- ASSIGNMENT:
Please return, word for word, the stretch of the omnichannel text that begins at the words "As we are at" and stops after "welfare in society.".

- DOCUMENT TEXT:

= = = =

The Melody of Omnichannel Customer Experience Management (OCCEM)

Taşkın Dirsehan and Meltem Çelik Dirsehan

Abstract

In recent years, with the development of technology, the number of contact points between companies and their customers has multiplied. From the company point of view, companies may reach their customers through multiple marketing channels. Moreover, business intelligence necessitates increasing data sources, strengthening the power of analysis tools, and developing knowledge to be used as a competitive advantage. On the other hand, today’s mostly digitized customers expect more than just commoditized products or services. Customer activation creates experiences that make them feel strong as agents perpetrating the structure (brand strategies) by taking an active role instead of being passive. In other terms, customers are in the main decision position to plan the structure. Thus, companies should design unique and memorable customer experiences through different channels in an integrated way, which is called omnichannel. Omnichannel customer experience management is possible by determining and coordinating customer touch points. In other terms, a melody should exist at these interaction points. This book aims to contribute to this advancement by first providing general reviews of the literature, then covering the pillars to design omnichannel customer experiences, and lastly providing technology-enhanced applications from several industries. This book aims also to provide fresh conceptual insights and thinking about the ways to design and develop omnichannel customer experiences.
Keywords: Omnichannel marketing; customer experiences; technology management; customer journey; customer touch points; marketing strategy

Introduction

As we are at the intersection of increasing globalization, rapid technology changes, and newer lifestyles, new strategic opportunities are emerging in our lives (Bowonder, Dambal, Kumar, & Shirodkar, 2010).
The last period of marketing history, which emerged in the last decade of the twentieth century, was characterized by sustainability (Kurtz & Boone, 2010). It can be defined as development that meets current needs without ignoring the needs of future generations (Brundtland, 1987). Organizations’ sustainability strategies include natural environment, society, and economic performance (­Elkington, 1994, 2004). Therefore, in the context of sustainable strategies, companies should balance their economic progress by considering the continuity of lives in nature and welfare in society.

= = = =

- DATA SHOWN:

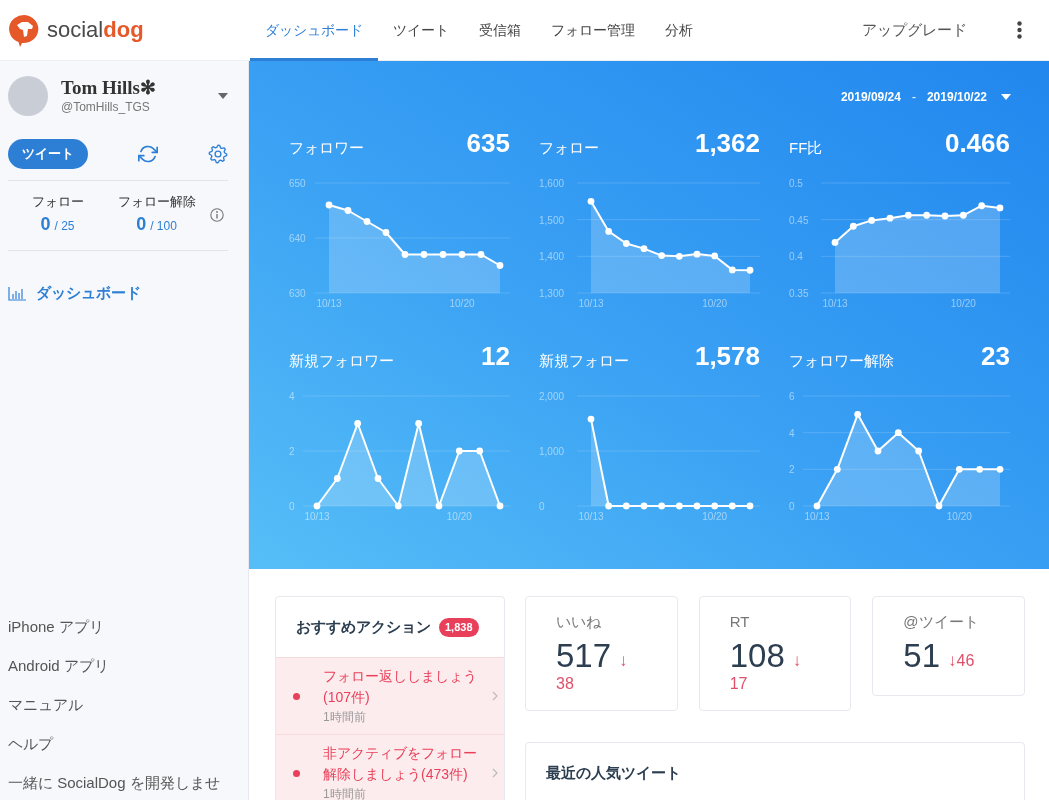 Image resolution: width=1049 pixels, height=800 pixels. Describe the element at coordinates (118, 293) in the screenshot. I see `sidebar-menu-item: ダッシュボード` at that location.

= = = =

- SOLVED PROBLEM:
As we are at the intersection of increasing globalization, rapid technology changes, and newer lifestyles, new strategic opportunities are emerging in our lives (Bowonder, Dambal, Kumar, & Shirodkar, 2010).
The last period of marketing history, which emerged in the last decade of the twentieth century, was characterized by sustainability (Kurtz & Boone, 2010). It can be defined as development that meets current needs without ignoring the needs of future generations (Brundtland, 1987). Organizations’ sustainability strategies include natural environment, society, and economic performance (­Elkington, 1994, 2004). Therefore, in the context of sustainable strategies, companies should balance their economic progress by considering the continuity of lives in nature and welfare in society.